§ Provided material:
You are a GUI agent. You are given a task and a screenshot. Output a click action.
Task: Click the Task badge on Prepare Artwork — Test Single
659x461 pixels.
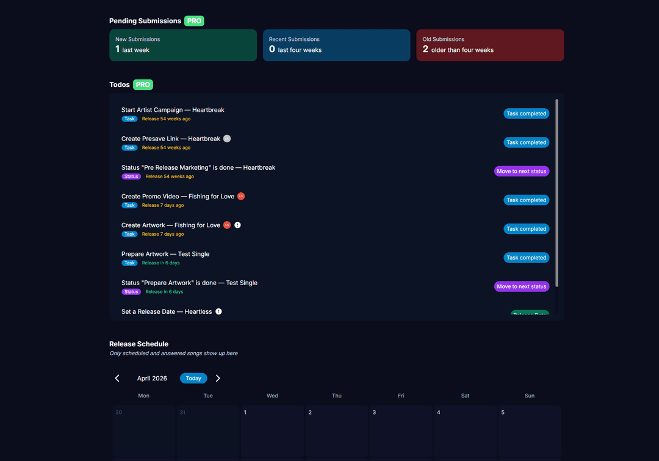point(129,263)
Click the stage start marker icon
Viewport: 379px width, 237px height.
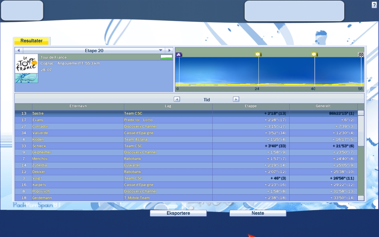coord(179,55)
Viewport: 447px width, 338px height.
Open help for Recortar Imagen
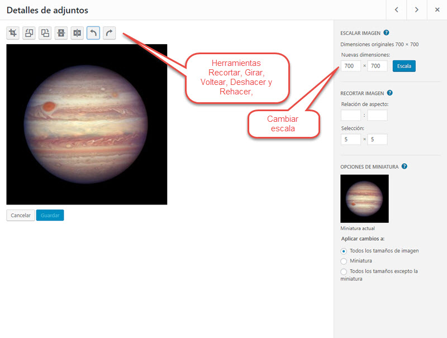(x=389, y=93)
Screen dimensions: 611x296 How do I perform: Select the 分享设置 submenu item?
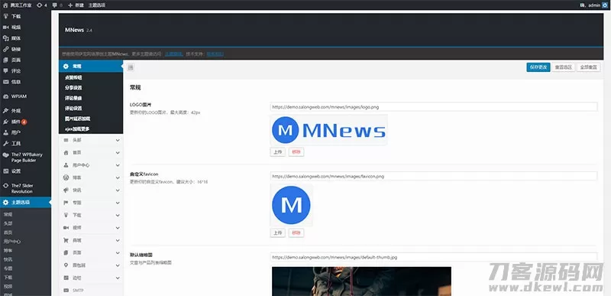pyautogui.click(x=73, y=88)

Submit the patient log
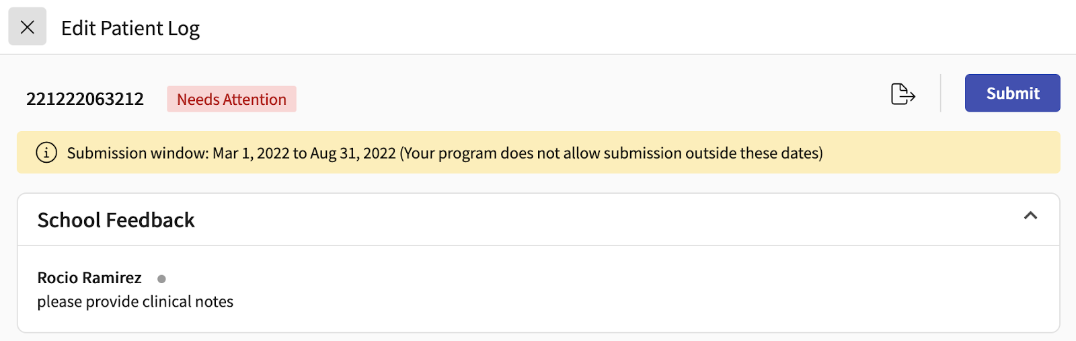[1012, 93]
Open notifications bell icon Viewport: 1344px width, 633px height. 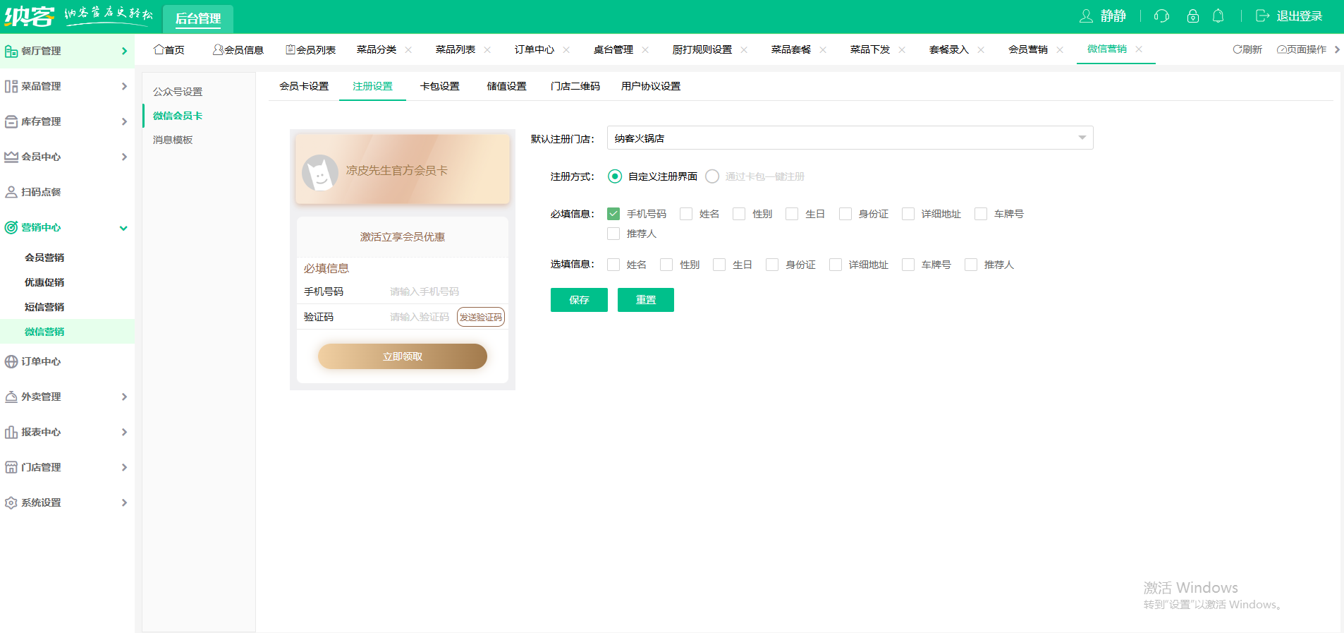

§ Task brief:
Drop the images; return the entries above exactly as they appear.

§ Result of this exercise:
You are a GUI agent. You are given a task and a screenshot. Output a click action.
Task: Click the Task badge on Prepare Artwork — Test Single
659x461 pixels.
point(129,263)
Click the stage start marker icon
Viewport: 379px width, 237px height.
coord(179,55)
Viewport: 447px width, 338px height.
Open help for Recortar Imagen
(x=389, y=93)
Screen dimensions: 611x296 How do I perform: Select the 分享设置 submenu item?
pyautogui.click(x=73, y=88)

Submit the patient log
[1012, 93]
Open notifications bell icon Viewport: 1344px width, 633px height. 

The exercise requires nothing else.